Hi Ma Teresa,
Sorry, but I can't understand what you're trying to achieve.
On a statistical note, I'd tend to think more in terms of medians and would
think hard before replacing any outliers, but that's another matter.
Here I created the dataframe dd with the means column of D in its first column,
and then populated with a 1 whenever the value of D for that cell was greater
than 4 times the mean for that row -your definition of 'outlier'.
> dd <- rep(0,15*7)
> dim(dd) <- c(15,7)
> dd[,1]<- D[,1]
> for (i in 1:15){
+ for (j in 2:7){
+ dd[i,j] <- D[i,(j+1)]/D[i,2]>4
+ }
+ }> dd
[,1] [,2] [,3] [,4] [,5] [,6] [,7]
[1,] 1108 0 0 0 0 0 0
[2,] 1479 NA NA 0 1 0 0
[3,] 1591 0 0 0 0 0 0
[4,] 3408 0 0 0 0 0 0
[5,] 3423 NA NA NA 1 0 0
[6,] 3872 0 0 0 0 0 1
[7,] 5823 0 0 0 0 0 0
[8,] 6051 NA NA NA NA 0 0
[9,] 8099 0 0 0 0 0 0
[10,] 8100 NA NA NA NA 0 0
[11,] 10640 1 1 1 0 0 0
[12,] 12600 0 0 0 0 0 0
[13,] 14680 0 0 1 0 0 1
[14,] 14698 0 0 0 0 0 0
[15,] 17143 0 0 0 0 0 0
So, you encounter four situations:
a) as in row 2, you have an outlier preceded and followed by values
b) as in row 5, you have an outlier preceded by an NA
c) as in row 6, there is an outlier in the last column
d) as in row 11, there are two or more consecutive outliers
The replacement rule you described would only apply to situations a) (ie
replacing the outlier by the mean of the preceding and subsequent values), and
b) (replacing it by the mean for the row).

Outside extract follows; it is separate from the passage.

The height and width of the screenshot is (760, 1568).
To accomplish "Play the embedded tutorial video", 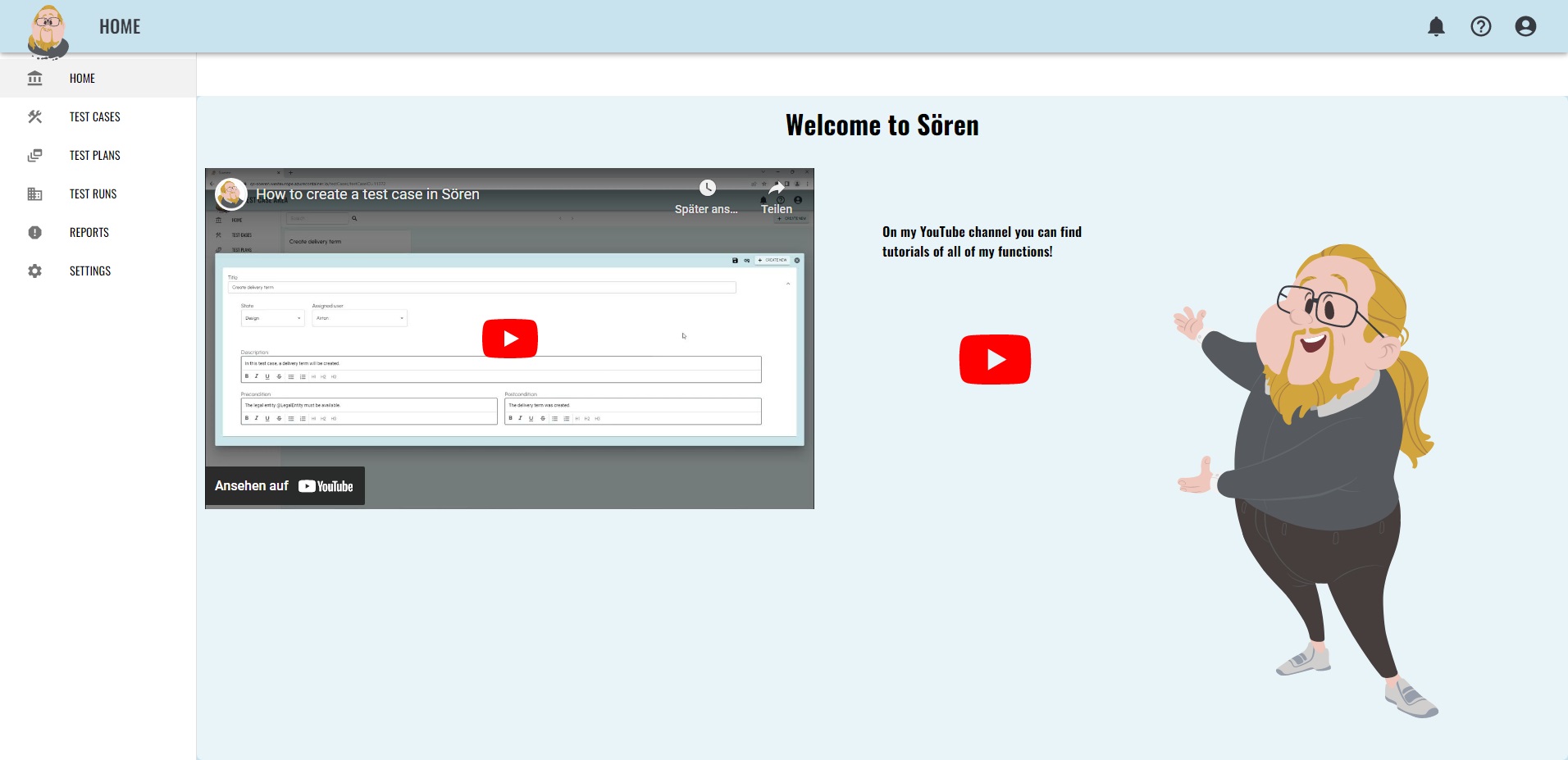I will tap(509, 339).
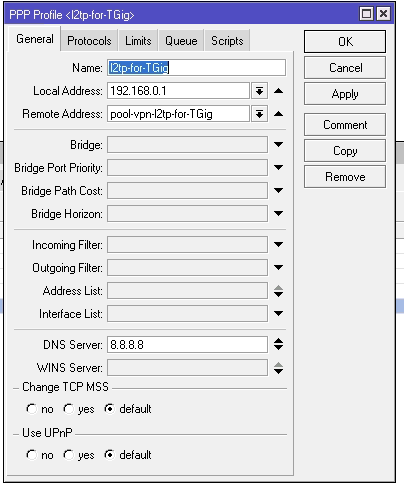Click into the DNS Server field
This screenshot has width=404, height=487.
[x=187, y=345]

But what of situations c) and d)?
And, because this is just a chunk of a bigger dataset, you can also get an
outlier in the first column, followed by a number. Again, your rule has not
accounted for this situation either.
Hope this helps,
Jos?
-----Original Message-----
From: r-help-bounces at r-project.org [mailto:r-help-bounces at r-project.org]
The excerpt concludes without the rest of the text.